Darwinism, especially Social Darwinism, played a central role in contributing to the conditions leading to the communist domination of North Vietnam. Social Darwinism is the belief in the importance of the “survival of the fittest”—the idea that certain people are innately better than other people. Marxism, the political and economic theories of Karl Marx and Friedrich Engels, was developed by their followers to form the basis for the theory and practice of communism. Darwinism is a biological theory of the origin of different life-forms through the natural selection of life forms better able to survive their environment. In contrast, Social Darwinism, is a consequence and progression of Darwin’s theory best summarized as “survival of the fittest.” Social Darwinism is an underpinning of communism and National Socialist (Nazi) ideology.

It’s a Jerry Bergman production (remember Jerry Bergman?), so it rambles on and on with nothing but bald assertions and a lot of ahistorical nonsense. It scarcely touches on the role of colonialism and capitalism, which all preceded Darwin, and instead what drove the Vietnamese revolutionaries was Darwinism. Not French oppression, not a desire for independence, naw…they read the Origin of Species and bam, decided to overturn the natural order.

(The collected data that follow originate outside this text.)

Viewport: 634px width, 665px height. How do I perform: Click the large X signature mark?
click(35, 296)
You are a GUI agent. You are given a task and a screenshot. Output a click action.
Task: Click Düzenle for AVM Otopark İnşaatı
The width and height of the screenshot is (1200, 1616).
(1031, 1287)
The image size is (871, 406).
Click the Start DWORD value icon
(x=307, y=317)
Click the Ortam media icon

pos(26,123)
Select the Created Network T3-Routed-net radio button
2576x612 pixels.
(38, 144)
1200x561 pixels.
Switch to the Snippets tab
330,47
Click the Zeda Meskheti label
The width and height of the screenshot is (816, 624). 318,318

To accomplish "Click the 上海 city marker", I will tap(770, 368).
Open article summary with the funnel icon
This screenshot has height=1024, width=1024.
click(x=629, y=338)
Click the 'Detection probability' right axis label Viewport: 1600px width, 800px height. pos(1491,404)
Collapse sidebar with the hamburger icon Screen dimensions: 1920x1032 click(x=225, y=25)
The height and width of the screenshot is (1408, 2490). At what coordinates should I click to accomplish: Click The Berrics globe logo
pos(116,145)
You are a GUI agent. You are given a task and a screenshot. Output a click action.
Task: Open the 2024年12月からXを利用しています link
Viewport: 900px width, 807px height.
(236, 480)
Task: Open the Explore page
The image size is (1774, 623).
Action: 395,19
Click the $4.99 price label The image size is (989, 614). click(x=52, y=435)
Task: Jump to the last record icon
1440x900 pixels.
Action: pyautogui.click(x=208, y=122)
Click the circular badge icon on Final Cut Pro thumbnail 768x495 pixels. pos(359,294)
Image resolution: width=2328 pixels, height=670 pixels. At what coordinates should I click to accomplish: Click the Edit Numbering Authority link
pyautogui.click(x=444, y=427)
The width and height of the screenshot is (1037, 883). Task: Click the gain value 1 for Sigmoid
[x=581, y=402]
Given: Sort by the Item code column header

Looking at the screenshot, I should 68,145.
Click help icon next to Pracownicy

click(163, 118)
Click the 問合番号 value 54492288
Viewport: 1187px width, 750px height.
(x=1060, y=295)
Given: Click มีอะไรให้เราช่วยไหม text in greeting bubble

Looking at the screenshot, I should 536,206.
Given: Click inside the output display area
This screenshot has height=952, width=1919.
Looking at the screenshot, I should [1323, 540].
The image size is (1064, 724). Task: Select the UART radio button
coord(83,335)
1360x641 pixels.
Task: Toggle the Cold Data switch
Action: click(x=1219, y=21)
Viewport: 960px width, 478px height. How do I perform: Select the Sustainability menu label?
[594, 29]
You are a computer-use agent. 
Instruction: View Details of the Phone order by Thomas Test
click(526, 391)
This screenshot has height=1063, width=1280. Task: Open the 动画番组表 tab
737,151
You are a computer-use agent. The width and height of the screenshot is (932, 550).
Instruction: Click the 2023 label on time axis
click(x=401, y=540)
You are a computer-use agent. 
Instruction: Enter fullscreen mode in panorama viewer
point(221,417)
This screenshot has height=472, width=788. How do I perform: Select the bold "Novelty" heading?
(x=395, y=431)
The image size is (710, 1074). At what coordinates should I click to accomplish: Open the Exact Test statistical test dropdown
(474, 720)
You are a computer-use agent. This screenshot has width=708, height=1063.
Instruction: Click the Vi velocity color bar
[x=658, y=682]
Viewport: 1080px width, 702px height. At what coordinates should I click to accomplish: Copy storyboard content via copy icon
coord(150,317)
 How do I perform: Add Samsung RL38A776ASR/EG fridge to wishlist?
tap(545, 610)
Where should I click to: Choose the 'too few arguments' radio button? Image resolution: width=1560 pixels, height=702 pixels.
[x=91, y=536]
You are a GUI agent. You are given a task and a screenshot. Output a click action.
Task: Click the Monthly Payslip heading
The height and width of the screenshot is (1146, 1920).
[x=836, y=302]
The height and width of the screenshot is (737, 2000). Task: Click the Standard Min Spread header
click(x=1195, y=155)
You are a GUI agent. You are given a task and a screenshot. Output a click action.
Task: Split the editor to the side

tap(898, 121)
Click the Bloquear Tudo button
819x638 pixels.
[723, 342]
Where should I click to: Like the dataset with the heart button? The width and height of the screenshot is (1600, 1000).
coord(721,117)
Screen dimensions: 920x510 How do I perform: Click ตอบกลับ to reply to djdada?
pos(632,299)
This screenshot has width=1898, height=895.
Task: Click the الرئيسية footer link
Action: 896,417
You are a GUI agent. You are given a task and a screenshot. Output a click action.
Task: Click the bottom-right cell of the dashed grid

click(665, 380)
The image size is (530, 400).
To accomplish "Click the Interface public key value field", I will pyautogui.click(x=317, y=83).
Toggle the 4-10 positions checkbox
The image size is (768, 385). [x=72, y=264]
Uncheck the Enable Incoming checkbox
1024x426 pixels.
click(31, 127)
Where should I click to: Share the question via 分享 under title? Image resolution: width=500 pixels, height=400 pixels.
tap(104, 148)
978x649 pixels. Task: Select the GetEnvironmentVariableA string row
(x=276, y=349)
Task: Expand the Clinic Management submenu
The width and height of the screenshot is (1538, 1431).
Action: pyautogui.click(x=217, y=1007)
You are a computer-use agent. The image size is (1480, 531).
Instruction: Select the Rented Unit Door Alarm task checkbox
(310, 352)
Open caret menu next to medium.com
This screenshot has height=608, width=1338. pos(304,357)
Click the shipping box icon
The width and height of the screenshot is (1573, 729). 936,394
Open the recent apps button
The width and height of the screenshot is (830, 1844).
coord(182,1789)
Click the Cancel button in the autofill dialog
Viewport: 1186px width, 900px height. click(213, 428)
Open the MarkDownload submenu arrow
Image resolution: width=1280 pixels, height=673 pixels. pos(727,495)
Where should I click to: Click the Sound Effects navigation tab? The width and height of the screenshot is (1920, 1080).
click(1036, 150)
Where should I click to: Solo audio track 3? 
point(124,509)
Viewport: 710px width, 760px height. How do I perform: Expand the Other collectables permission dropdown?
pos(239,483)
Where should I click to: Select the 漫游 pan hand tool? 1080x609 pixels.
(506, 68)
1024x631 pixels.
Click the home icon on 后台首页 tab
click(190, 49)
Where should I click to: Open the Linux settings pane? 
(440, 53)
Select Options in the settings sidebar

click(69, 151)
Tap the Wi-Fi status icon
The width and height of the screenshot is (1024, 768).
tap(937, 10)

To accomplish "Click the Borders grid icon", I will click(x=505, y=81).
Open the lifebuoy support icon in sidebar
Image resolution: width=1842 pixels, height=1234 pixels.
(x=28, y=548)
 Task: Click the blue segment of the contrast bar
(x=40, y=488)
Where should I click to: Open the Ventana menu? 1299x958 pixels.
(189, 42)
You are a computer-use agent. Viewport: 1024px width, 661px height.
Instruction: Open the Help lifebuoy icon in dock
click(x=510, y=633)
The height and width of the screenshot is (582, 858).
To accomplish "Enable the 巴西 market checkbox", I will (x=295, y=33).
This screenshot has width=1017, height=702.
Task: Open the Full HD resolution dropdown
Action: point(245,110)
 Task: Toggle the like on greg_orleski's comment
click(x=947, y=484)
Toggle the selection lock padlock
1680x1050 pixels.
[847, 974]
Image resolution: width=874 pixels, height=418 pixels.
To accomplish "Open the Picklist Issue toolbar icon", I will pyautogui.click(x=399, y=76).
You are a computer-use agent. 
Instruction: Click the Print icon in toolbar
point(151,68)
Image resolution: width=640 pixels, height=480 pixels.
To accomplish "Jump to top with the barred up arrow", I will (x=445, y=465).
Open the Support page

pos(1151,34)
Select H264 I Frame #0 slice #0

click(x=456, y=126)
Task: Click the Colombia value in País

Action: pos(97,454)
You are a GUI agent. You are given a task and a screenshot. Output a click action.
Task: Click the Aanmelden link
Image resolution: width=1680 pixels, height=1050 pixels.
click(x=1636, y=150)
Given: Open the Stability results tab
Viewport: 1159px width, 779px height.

It really is typical Bergman. Repetition, repetition, repetition, and I couldn’t finish it.

Comments

  1. Matt G says

    I have to give this to my students to recognize not only the logical fallacies (appeal to consequences, genetic fallacy), but the fact that it’s pure crap!!

    OT: does anyone know the term used to disparage people who combine missionary work with their vacation? Instead of giving the full amount to an established aid group, they go themselves to win points, bragging rights, etc.

  2. euclide says

    “the idea that certain people are innately better than other people”

    I suppose Darwin was responsible for slavery and racism in the Americas too.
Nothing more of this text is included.